Exercise: Rewrite these records with "floppy disk" replaced by "diskette" and nothing else changed.

Data in this exercise:
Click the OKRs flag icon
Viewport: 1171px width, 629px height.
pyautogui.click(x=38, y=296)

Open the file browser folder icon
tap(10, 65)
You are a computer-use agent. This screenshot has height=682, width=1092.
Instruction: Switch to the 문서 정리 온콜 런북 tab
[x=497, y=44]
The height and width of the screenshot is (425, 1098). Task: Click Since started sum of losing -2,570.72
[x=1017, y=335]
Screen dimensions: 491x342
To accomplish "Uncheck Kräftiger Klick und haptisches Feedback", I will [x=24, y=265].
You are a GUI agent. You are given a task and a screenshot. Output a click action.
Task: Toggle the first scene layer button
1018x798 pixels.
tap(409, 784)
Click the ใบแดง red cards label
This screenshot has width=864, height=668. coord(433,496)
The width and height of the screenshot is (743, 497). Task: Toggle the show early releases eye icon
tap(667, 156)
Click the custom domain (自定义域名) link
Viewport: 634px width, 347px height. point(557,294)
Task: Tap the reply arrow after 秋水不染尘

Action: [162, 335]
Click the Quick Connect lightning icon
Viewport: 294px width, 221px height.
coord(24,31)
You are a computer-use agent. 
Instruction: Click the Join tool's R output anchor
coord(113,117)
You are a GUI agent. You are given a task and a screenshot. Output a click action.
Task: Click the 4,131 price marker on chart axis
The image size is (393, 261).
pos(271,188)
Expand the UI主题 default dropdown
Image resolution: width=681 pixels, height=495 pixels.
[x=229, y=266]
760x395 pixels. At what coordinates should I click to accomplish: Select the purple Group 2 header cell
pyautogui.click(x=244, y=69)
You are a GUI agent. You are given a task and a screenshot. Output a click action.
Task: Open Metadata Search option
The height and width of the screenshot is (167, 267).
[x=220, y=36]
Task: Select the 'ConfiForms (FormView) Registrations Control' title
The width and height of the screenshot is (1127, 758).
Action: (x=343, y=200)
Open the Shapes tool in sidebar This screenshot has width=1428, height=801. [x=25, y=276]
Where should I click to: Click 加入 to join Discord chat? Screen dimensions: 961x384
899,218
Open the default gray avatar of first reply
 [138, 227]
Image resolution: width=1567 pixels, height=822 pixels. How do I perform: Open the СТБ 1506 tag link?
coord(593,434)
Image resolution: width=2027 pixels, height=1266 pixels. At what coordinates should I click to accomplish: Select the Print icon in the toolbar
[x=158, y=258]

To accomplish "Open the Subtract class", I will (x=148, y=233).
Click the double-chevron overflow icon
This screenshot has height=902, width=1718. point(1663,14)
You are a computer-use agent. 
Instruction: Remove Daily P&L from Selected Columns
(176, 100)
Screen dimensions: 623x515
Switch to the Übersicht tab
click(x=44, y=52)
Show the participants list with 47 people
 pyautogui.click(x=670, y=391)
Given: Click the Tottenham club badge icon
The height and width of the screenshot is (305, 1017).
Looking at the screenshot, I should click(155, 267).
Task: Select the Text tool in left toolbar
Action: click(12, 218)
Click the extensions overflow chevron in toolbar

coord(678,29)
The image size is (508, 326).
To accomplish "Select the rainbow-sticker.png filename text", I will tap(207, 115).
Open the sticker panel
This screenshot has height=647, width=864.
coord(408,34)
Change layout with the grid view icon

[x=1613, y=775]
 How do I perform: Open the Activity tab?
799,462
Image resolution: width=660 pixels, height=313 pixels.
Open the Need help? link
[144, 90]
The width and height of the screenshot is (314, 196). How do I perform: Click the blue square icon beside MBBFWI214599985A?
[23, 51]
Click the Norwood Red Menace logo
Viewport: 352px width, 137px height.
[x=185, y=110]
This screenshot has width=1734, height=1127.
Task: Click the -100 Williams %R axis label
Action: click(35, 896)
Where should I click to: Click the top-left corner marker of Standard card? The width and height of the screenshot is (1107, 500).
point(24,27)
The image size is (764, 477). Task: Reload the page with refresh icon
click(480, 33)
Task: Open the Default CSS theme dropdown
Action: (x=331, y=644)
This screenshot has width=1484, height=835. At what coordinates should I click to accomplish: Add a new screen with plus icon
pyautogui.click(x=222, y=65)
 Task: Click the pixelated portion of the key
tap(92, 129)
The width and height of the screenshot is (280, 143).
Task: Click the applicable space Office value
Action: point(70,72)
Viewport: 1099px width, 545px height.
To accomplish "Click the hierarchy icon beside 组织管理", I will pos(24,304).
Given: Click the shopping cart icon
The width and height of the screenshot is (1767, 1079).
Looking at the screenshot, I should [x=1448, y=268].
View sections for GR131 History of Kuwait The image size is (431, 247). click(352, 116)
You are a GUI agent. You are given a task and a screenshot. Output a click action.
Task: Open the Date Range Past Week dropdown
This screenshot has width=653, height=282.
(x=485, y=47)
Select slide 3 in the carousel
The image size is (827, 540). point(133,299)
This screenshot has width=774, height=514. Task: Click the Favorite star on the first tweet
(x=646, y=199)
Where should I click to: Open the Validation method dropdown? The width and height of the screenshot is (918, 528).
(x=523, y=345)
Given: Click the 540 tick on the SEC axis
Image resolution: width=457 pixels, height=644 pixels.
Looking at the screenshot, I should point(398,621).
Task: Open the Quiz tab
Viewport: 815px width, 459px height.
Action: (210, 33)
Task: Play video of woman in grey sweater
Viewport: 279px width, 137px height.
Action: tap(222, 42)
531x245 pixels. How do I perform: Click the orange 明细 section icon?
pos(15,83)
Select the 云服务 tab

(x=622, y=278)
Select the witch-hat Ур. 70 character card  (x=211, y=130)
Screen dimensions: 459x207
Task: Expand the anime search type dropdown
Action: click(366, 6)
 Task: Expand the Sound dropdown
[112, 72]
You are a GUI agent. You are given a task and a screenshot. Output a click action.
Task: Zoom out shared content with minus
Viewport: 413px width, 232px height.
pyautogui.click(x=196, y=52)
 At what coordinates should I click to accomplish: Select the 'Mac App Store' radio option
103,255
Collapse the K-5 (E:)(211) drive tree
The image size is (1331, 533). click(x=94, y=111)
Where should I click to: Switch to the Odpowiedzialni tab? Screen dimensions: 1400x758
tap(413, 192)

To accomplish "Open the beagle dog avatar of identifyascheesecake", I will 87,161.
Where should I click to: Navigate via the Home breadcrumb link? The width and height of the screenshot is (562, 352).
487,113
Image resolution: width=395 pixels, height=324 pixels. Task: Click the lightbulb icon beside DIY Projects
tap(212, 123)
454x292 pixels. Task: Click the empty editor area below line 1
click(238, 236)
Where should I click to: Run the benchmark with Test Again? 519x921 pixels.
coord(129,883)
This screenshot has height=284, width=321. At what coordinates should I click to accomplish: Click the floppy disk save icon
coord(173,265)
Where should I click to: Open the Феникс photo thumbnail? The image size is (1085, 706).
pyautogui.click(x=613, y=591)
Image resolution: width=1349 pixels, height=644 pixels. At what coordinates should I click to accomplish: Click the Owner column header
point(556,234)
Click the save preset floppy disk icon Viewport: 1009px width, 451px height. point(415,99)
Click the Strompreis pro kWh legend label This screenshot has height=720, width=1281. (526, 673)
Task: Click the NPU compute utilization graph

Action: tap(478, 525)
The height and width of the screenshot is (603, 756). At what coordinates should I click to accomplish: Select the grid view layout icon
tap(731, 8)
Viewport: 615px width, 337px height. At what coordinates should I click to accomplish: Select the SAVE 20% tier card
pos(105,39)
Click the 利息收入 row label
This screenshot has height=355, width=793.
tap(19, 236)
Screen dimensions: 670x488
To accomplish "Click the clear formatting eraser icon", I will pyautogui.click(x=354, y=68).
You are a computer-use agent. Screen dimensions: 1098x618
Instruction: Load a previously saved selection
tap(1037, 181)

Written solution:
Click the OKRs flag icon
Viewport: 1171px width, 629px height.
pyautogui.click(x=38, y=296)

Open the file browser folder icon
tap(10, 65)
You are a computer-use agent. This screenshot has height=682, width=1092.
Instruction: Switch to the 문서 정리 온콜 런북 tab
[x=497, y=44]
The height and width of the screenshot is (425, 1098). Task: Click Since started sum of losing -2,570.72
[x=1017, y=335]
Screen dimensions: 491x342
To accomplish "Uncheck Kräftiger Klick und haptisches Feedback", I will [x=24, y=265].
You are a GUI agent. You are given a task and a screenshot. Output a click action.
Task: Toggle the first scene layer button
1018x798 pixels.
tap(409, 784)
Click the ใบแดง red cards label
This screenshot has width=864, height=668. coord(433,496)
The width and height of the screenshot is (743, 497). Task: Toggle the show early releases eye icon
tap(667, 156)
Click the custom domain (自定义域名) link
Viewport: 634px width, 347px height. point(557,294)
Task: Tap the reply arrow after 秋水不染尘

Action: [162, 335]
Click the Quick Connect lightning icon
Viewport: 294px width, 221px height.
coord(24,31)
You are a computer-use agent. 
Instruction: Click the Join tool's R output anchor
coord(113,117)
You are a GUI agent. You are given a task and a screenshot. Output a click action.
Task: Click the 4,131 price marker on chart axis
The image size is (393, 261).
pos(271,188)
Expand the UI主题 default dropdown
Image resolution: width=681 pixels, height=495 pixels.
[x=229, y=266]
760x395 pixels. At what coordinates should I click to accomplish: Select the purple Group 2 header cell
pyautogui.click(x=244, y=69)
You are a GUI agent. You are given a task and a screenshot. Output a click action.
Task: Open Metadata Search option
The height and width of the screenshot is (167, 267).
[x=220, y=36]
Task: Select the 'ConfiForms (FormView) Registrations Control' title
The width and height of the screenshot is (1127, 758).
Action: (x=343, y=200)
Open the Shapes tool in sidebar This screenshot has width=1428, height=801. [x=25, y=276]
Where should I click to: Click 加入 to join Discord chat? Screen dimensions: 961x384
899,218
Open the default gray avatar of first reply
 [138, 227]
Image resolution: width=1567 pixels, height=822 pixels. How do I perform: Open the СТБ 1506 tag link?
coord(593,434)
Image resolution: width=2027 pixels, height=1266 pixels. At what coordinates should I click to accomplish: Select the Print icon in the toolbar
[x=158, y=258]

To accomplish "Open the Subtract class", I will (x=148, y=233).
Click the double-chevron overflow icon
This screenshot has height=902, width=1718. point(1663,14)
You are a computer-use agent. 
Instruction: Remove Daily P&L from Selected Columns
(176, 100)
Screen dimensions: 623x515
Switch to the Übersicht tab
click(x=44, y=52)
Show the participants list with 47 people
 pyautogui.click(x=670, y=391)
Given: Click the Tottenham club badge icon
The height and width of the screenshot is (305, 1017).
Looking at the screenshot, I should click(155, 267).
Task: Select the Text tool in left toolbar
Action: click(12, 218)
Click the extensions overflow chevron in toolbar

coord(678,29)
The image size is (508, 326).
To accomplish "Select the rainbow-sticker.png filename text", I will tap(207, 115).
Open the sticker panel
This screenshot has height=647, width=864.
coord(408,34)
Change layout with the grid view icon

[x=1613, y=775]
 How do I perform: Open the Activity tab?
799,462
Image resolution: width=660 pixels, height=313 pixels.
Open the Need help? link
[144, 90]
The width and height of the screenshot is (314, 196). How do I perform: Click the blue square icon beside MBBFWI214599985A?
[23, 51]
Click the Norwood Red Menace logo
Viewport: 352px width, 137px height.
[x=185, y=110]
This screenshot has width=1734, height=1127.
Task: Click the -100 Williams %R axis label
Action: click(35, 896)
Where should I click to: Click the top-left corner marker of Standard card? The width and height of the screenshot is (1107, 500).
point(24,27)
The image size is (764, 477). Task: Reload the page with refresh icon
click(480, 33)
Task: Open the Default CSS theme dropdown
Action: (x=331, y=644)
This screenshot has width=1484, height=835. At what coordinates should I click to accomplish: Add a new screen with plus icon
pyautogui.click(x=222, y=65)
 Task: Click the pixelated portion of the key
tap(92, 129)
The width and height of the screenshot is (280, 143).
Task: Click the applicable space Office value
Action: point(70,72)
Viewport: 1099px width, 545px height.
To accomplish "Click the hierarchy icon beside 组织管理", I will pos(24,304).
Given: Click the shopping cart icon
The width and height of the screenshot is (1767, 1079).
Looking at the screenshot, I should [x=1448, y=268].
View sections for GR131 History of Kuwait The image size is (431, 247). click(352, 116)
You are a GUI agent. You are given a task and a screenshot. Output a click action.
Task: Open the Date Range Past Week dropdown
This screenshot has width=653, height=282.
(x=485, y=47)
Select slide 3 in the carousel
The image size is (827, 540). point(133,299)
This screenshot has width=774, height=514. Task: Click the Favorite star on the first tweet
(x=646, y=199)
Where should I click to: Open the Validation method dropdown? The width and height of the screenshot is (918, 528).
(x=523, y=345)
Given: Click the 540 tick on the SEC axis
Image resolution: width=457 pixels, height=644 pixels.
Looking at the screenshot, I should point(398,621).
Task: Open the Quiz tab
Viewport: 815px width, 459px height.
Action: (210, 33)
Task: Play video of woman in grey sweater
Viewport: 279px width, 137px height.
Action: tap(222, 42)
531x245 pixels. How do I perform: Click the orange 明细 section icon?
pos(15,83)
Select the 云服务 tab

(x=622, y=278)
Select the witch-hat Ур. 70 character card  (x=211, y=130)
Screen dimensions: 459x207
Task: Expand the anime search type dropdown
Action: click(366, 6)
 Task: Expand the Sound dropdown
[112, 72]
You are a GUI agent. You are given a task and a screenshot. Output a click action.
Task: Zoom out shared content with minus
Viewport: 413px width, 232px height.
pyautogui.click(x=196, y=52)
 At what coordinates should I click to accomplish: Select the 'Mac App Store' radio option
103,255
Collapse the K-5 (E:)(211) drive tree
The image size is (1331, 533). click(x=94, y=111)
Where should I click to: Switch to the Odpowiedzialni tab? Screen dimensions: 1400x758
tap(413, 192)

To accomplish "Open the beagle dog avatar of identifyascheesecake", I will 87,161.
Where should I click to: Navigate via the Home breadcrumb link? The width and height of the screenshot is (562, 352).
487,113
Image resolution: width=395 pixels, height=324 pixels. Task: Click the lightbulb icon beside DIY Projects
tap(212, 123)
454x292 pixels. Task: Click the empty editor area below line 1
click(238, 236)
Where should I click to: Run the benchmark with Test Again? 519x921 pixels.
coord(129,883)
This screenshot has height=284, width=321. At what coordinates should I click to accomplish: Click the diskette save icon
coord(173,265)
Where should I click to: Open the Феникс photo thumbnail? The image size is (1085, 706).
pyautogui.click(x=613, y=591)
Image resolution: width=1349 pixels, height=644 pixels. At what coordinates should I click to accomplish: Click the Owner column header
point(556,234)
Click the save preset diskette icon Viewport: 1009px width, 451px height. point(415,99)
Click the Strompreis pro kWh legend label This screenshot has height=720, width=1281. (526, 673)
Task: Click the NPU compute utilization graph

Action: tap(478, 525)
The height and width of the screenshot is (603, 756). At what coordinates should I click to accomplish: Select the grid view layout icon
tap(731, 8)
Viewport: 615px width, 337px height. At what coordinates should I click to accomplish: Select the SAVE 20% tier card
pos(105,39)
Click the 利息收入 row label
This screenshot has height=355, width=793.
tap(19, 236)
Screen dimensions: 670x488
To accomplish "Click the clear formatting eraser icon", I will pyautogui.click(x=354, y=68).
You are a computer-use agent. Screen dimensions: 1098x618
Instruction: Load a previously saved selection
tap(1037, 181)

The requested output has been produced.